▶ Document extract
****************************************
# Converting switch to electric



## mickey (Jan 28, 2009)

I have several aristo switches that came as manual and want to convert them to electrical. I do not see anything in their catalog, so can it be done? For outdoor installation, what are most people having the best success with?


----------



## toddalin (Jan 4, 2008)

I put the LGB turnout motors on mine. They are a direct fit.


----------



## Jerry McColgan (Feb 8, 2008)

Aristo-Craft makes their ART 11298 Slow Motion Switch which is what most Aristo-Craft owners probably use. As mentioned the LGB switch motors can also be used and they work well but they are quite a bit more expensive plus the LGB switch machine does not include the electrical switch to activate the switch motor while the Aristo-Craft Slow Motion Switch does.

There is a lot of information on the Aristo-Craft Forum about their switch control.

http://www.aristocraft.com/vbulleti...hid=107518

http://www.aristocraft.com/vbulleti...low+motion


http://www.aristocraft.com/techinfo/pdf/11298wire.pdf

http://www.aristocraft.com/techinfo...TCH_1J.jpg

With the Aristo-Craft Slow Motion Switch it is recommended that (if used outside) a rubber cement should be used to waterproof the switch control.

There are other significant differences between the Aristo and LGB switch machines which is to be expected considering the price difference.

Jerry


----------



## Torby (Jan 2, 2008)

There's also the train-li unit. Like the Aristo unit but nicer. You'd like any of them.


----------
****************************************
▶ Information provided

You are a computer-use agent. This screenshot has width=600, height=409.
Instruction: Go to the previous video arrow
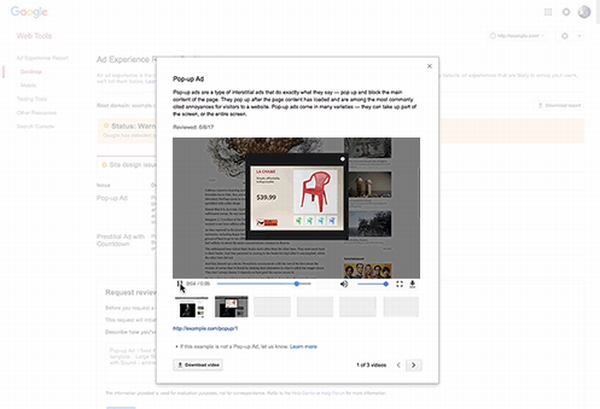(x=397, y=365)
****************************************
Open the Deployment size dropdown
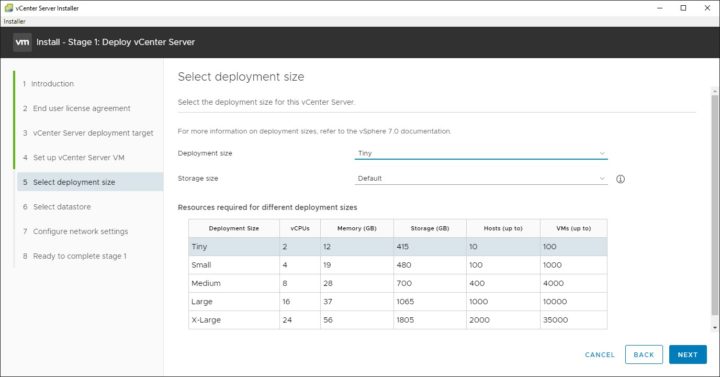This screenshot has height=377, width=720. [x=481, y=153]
****************************************
▶ Task set
**1.** Translate this sentence from the switch conversion thread into Spanish: "I put the LGB turnout motors on mine."
**2.** According to the switch conversion thread, what does the Aristo-Craft Slow Motion Switch include that the LGB switch machine lacks?
**3.** Please retype the passage of the switch conversion thread starting at "# Converting switch" and ending at "best success with?".
The listing isn't needed for anything here.

▶ Answers to each task
**1.** Puse los motores de desvío LGB en los míos.

**2.** The electrical switch to activate the switch motor.

**3.**
# Converting switch to electric



## mickey (Jan 28, 2009)

I have several aristo switches that came as manual and want to convert them to electrical. I do not see anything in their catalog, so can it be done? For outdoor installation, what are most people having the best success with?